To identify the potential mechanism of CACNA1G-AS1, its secondary structure was analyzed using the RNAalifold web server (Fig. 3A). Bioinformatics analysis revealed that there were binding sites between miR-3160-5p and -4739 and CACNA1G-AS1; the binding sites in the secondary structures of miR-3160-5p and miR-4739 are also presented (Fig. 3B). To screen the most promising miRs, the changes in the luciferase intensity of CACNA1G-AS1 after miR-3160-5p or -4739-overexpression were monitored. Firstly, transfection success was verified (Fig. 3C). Subsequently, the data confirmed that the luciferase intensity was significantly reduced in the miR-3160-5p group compared with the miRNA control group, indicating that CACNA1G-AS1 could interact with miR-3160-5p (P<0.05; Fig. 3C). However, luciferase intensity in the miR-4739 group had no obvious changes. Furthermore, the interaction between CACNA1G-AS1 and miR-3160-5p was verified by a luciferase reporter assay using CACNA1G-AS1-wt and CACNA1G-AS1-mut.
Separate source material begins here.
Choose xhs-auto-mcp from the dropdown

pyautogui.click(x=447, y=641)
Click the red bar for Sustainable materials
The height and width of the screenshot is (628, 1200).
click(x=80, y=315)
The results indicated that miR-3160-5p significantly reduced the CACNA1G-AS1-wt luciferase intensity in OCI-Ly10 and SUDHL-4 transfected cells (P<0.05; Fig. 3D and E); however, this alteration disappeared in CACNA1G-AS1-mut-transfected cells (P>0.05). The transfection success of miR-3160-5p ASO was verified, as presented in Fig. 3F, and miR-3160-5p ASO decreased the CACNA1G-AS1-wt luciferase intensity in transfected cells. Overall, this indicated that CACNA1G-AS1 interacted with miR-3160-5p as a competitive endogenous RNA in DLBCL.
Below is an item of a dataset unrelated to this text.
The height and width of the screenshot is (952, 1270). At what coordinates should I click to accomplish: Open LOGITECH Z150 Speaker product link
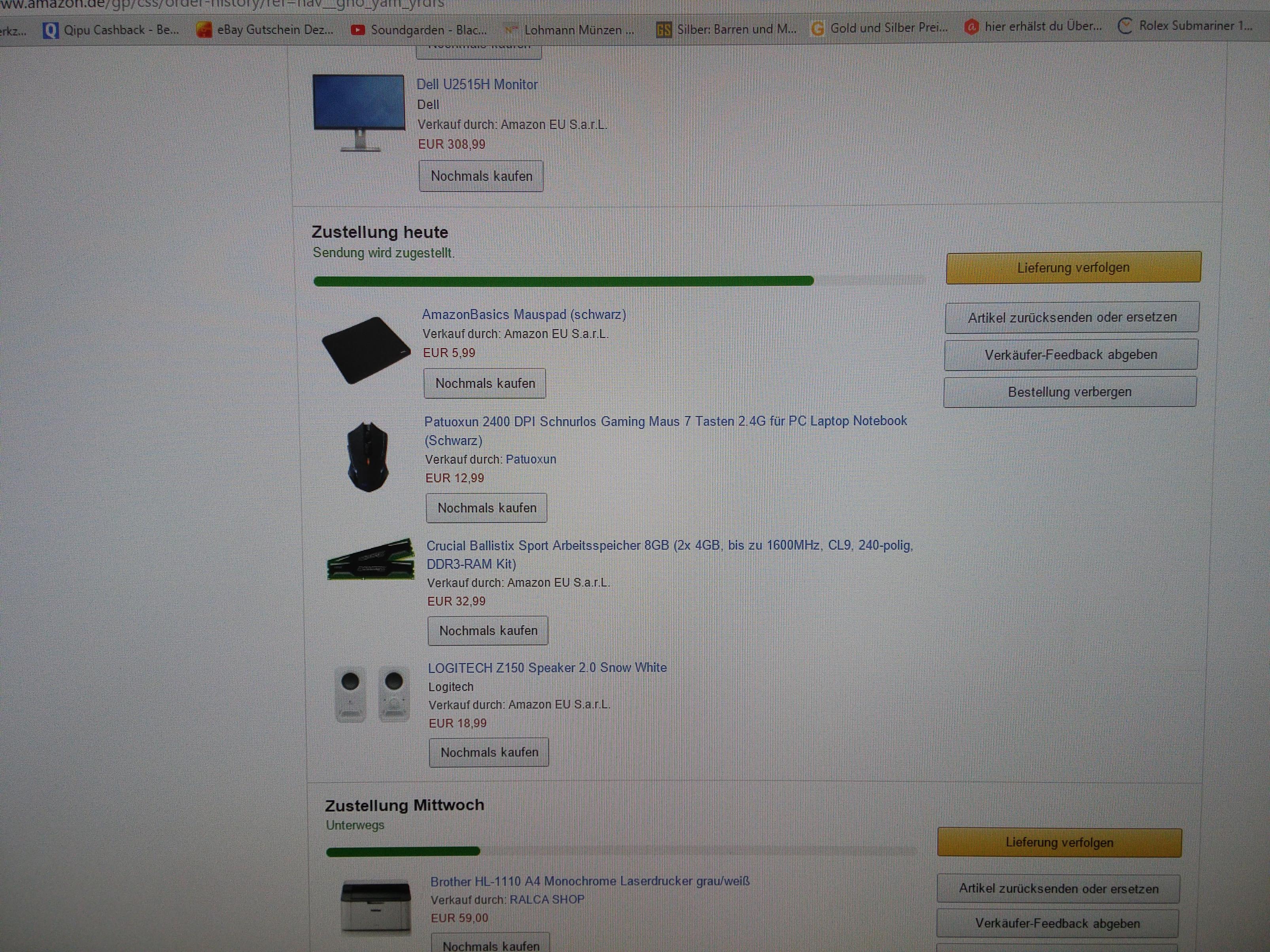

Subsequently, the influence of miR-3160-5p on the cytotoxicity and apoptosis of DLBCL cells was further analyzed. First, miR-3160-5p overexpression was confirmed in OCI-Ly10 and SUDHL-4 cells due to the high level of miR-3160-5p expression in the miR-3160-5p transfection group (P<0.05; Fig. 3C). Secondly, the MTT results revealed that the cytotoxicity of OCI-Ly10 and SUDHL-4 cells was significantly lower in the miR-3160-5p groups compared with the control groups (P<0.05; Fig. 4A). Furthermore, colony formation results revealed that miR-3160-5p also significantly decreased the colony number of transfected OCI-Ly10 and SUDHL-4 cells (P<0.05; Fig. 4B). Next, the apoptosis rates in OCI-Ly10 and SUDHL-4 cells were demonstrated to be significantly elevated in the miR-3160-5p groups compared with the control groups (P<0.05; Fig. 4C). As Fig. 4D depicted, CACNA1G-AS1-silencing reduced the colony formation rate of OCI-Ly10 and SUDHL-4 cells in the si-CACNA1G-AS1 + anti-control group compared with the si-NC + anti-control group; which was then significantly increased by miR-3160-5p overexpression (P<0.05). Compared with si-NC + anti-control, CACNA1G-AS1 depletion markedly elevated the apoptosis rate in both OCI-Ly10 and SUDHL-4 cells; whereas miR-3160-5p overexpression exhibited the opposite impact, evidenced by the significant descrease in apoptosis rate in si-CACNA1G-AS1 + Anti-3160-5p (P<0.05; Fig. 4E). Overall, these data confirmed that CACNA1G-AS1-knockdown enhanced cytotoxicity and induced apoptosis in DLBCL cells via miR-3160-5p.

The impact of CACNA1G-AS1 on tumor growth and apoptosis in vivo was further identified. SUDHL-4 cells transfected with si-NC or si-CACNA1G-AS1 were subcutaneously injected into nude mice, and the tumor volumes were monitored weekly. The data indicated that silencing CACNA1G-AS1 resulted in a significant inhibition of tumor growth (P<0.05; Fig. 5A). The level of CACNA1G-AS1 was also significantly lowered in the si-CACNA1G-AS1 group compared with the si-NC group (P<0.05, Fig. 5B). In addition, the western blotting data revealed that the protein expression levels of PCNA and Bcl-2 were also significantly attenuated in the si-CACNA1G-AS1 groups compared with the si-NC groups (P<0.05; Fig. 5C and D). Overall, this revealed that CACNA1G-AS1-knockdown also prevented DLBCL progression in vivo.